A Simple Explanation for the Strange, Complicated New Kilogram
The kilogram isn’t a thing anymore. Instead, it’s an abstract idea about light and energy.
As of today (May 20), physicists have replaced the old kilogram — a 130-year-old, platinum-iridium cylinder weighing 2.2 pounds (1 kilogram) sitting in a room in France —— with an abstract, unchanging measurement based on quadrillions of light particles and Planck’s constant (a fundamental feature of our universe).
In one sense, this is a grand (and surprisingly difficult) achievement. The kilogram is fixed forever now. It can’t change over time as the cylinder loses an atom here or an atom there. That means humans could communicate this unit of mass, in terms of raw science, to space aliens. The kilogram is now a simple truth, an idea that can be carried anywhere in the universe without bothering to bring a cylinder with you.
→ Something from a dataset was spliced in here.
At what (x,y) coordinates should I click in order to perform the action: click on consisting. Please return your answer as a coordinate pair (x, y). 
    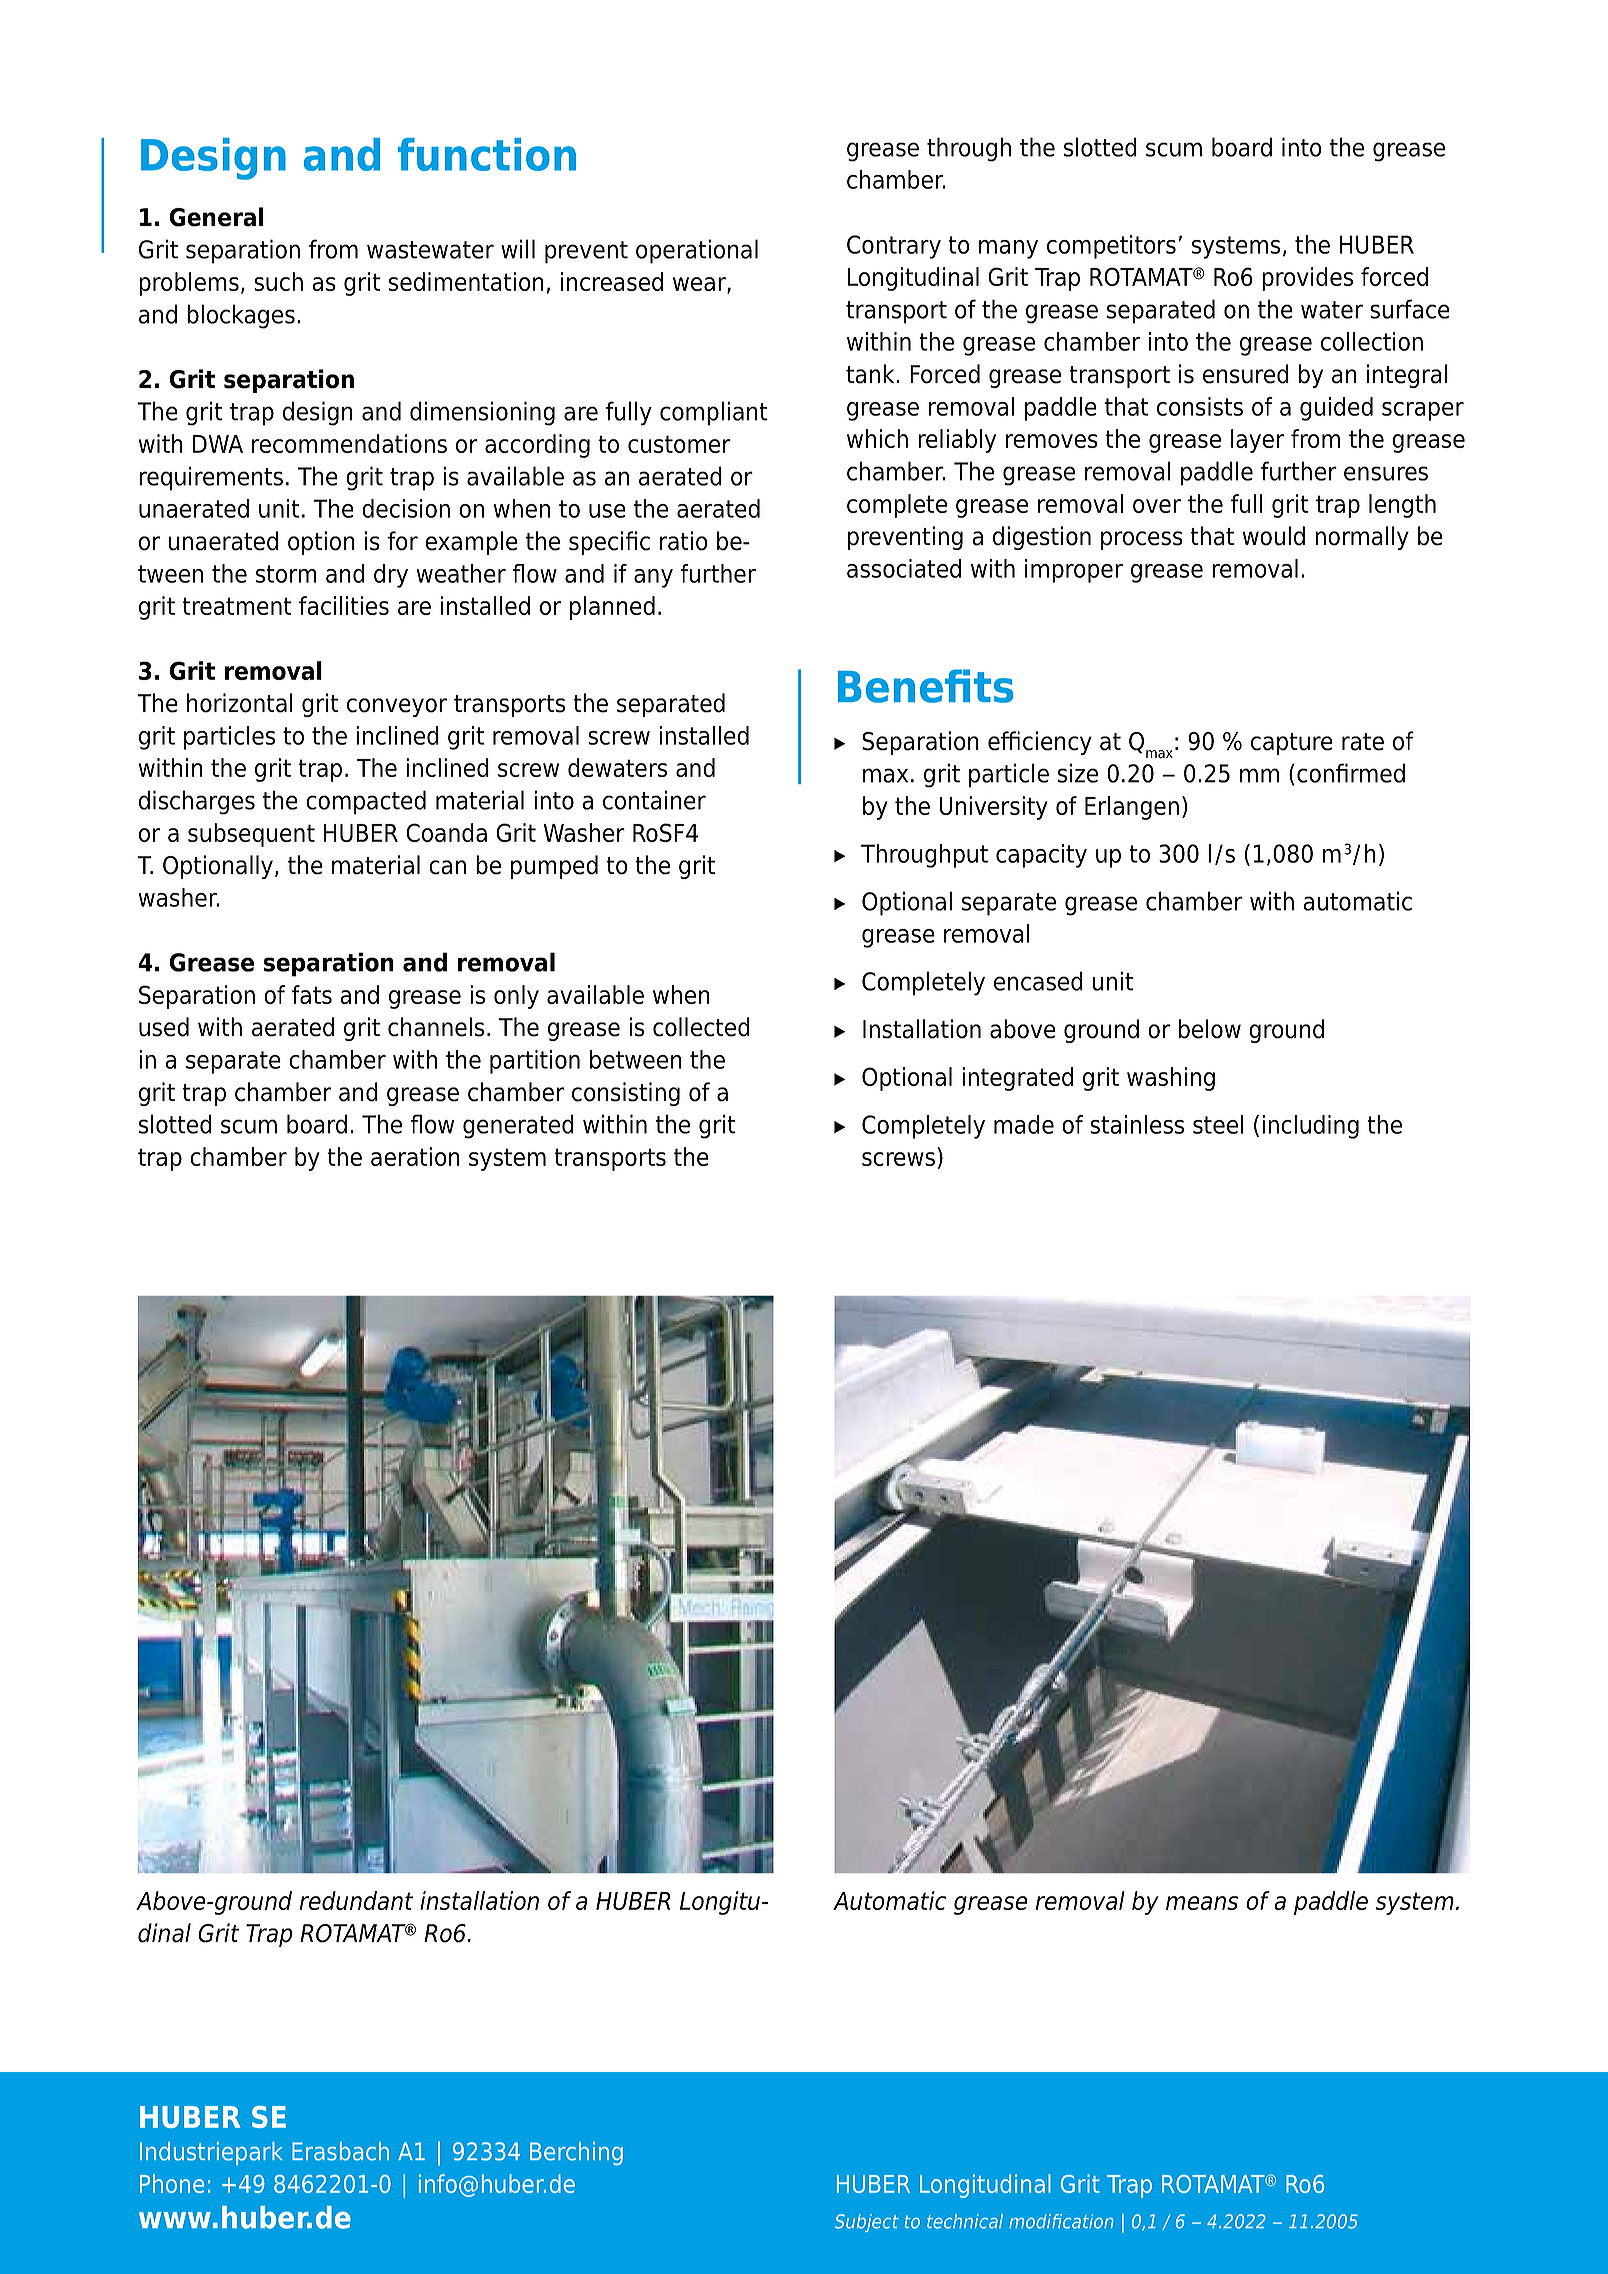
    Looking at the image, I should click on (626, 1094).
And still…so what? Practically speaking, the new kilogram weighs, to within a few parts per billion, exactly as much as the old kilogram did. If you weighed 93 kilograms (204 pounds) yesterday, you’ll weigh 93 kilograms today and tomorrow. Only in a few narrow scientific applications will the new definition make any difference.
What’s really fascinating here isn’t that, practically speaking, the way most of us use the kilogram will change. It’s how damn difficult it turned out to be to rigorously define a unit of mass at all.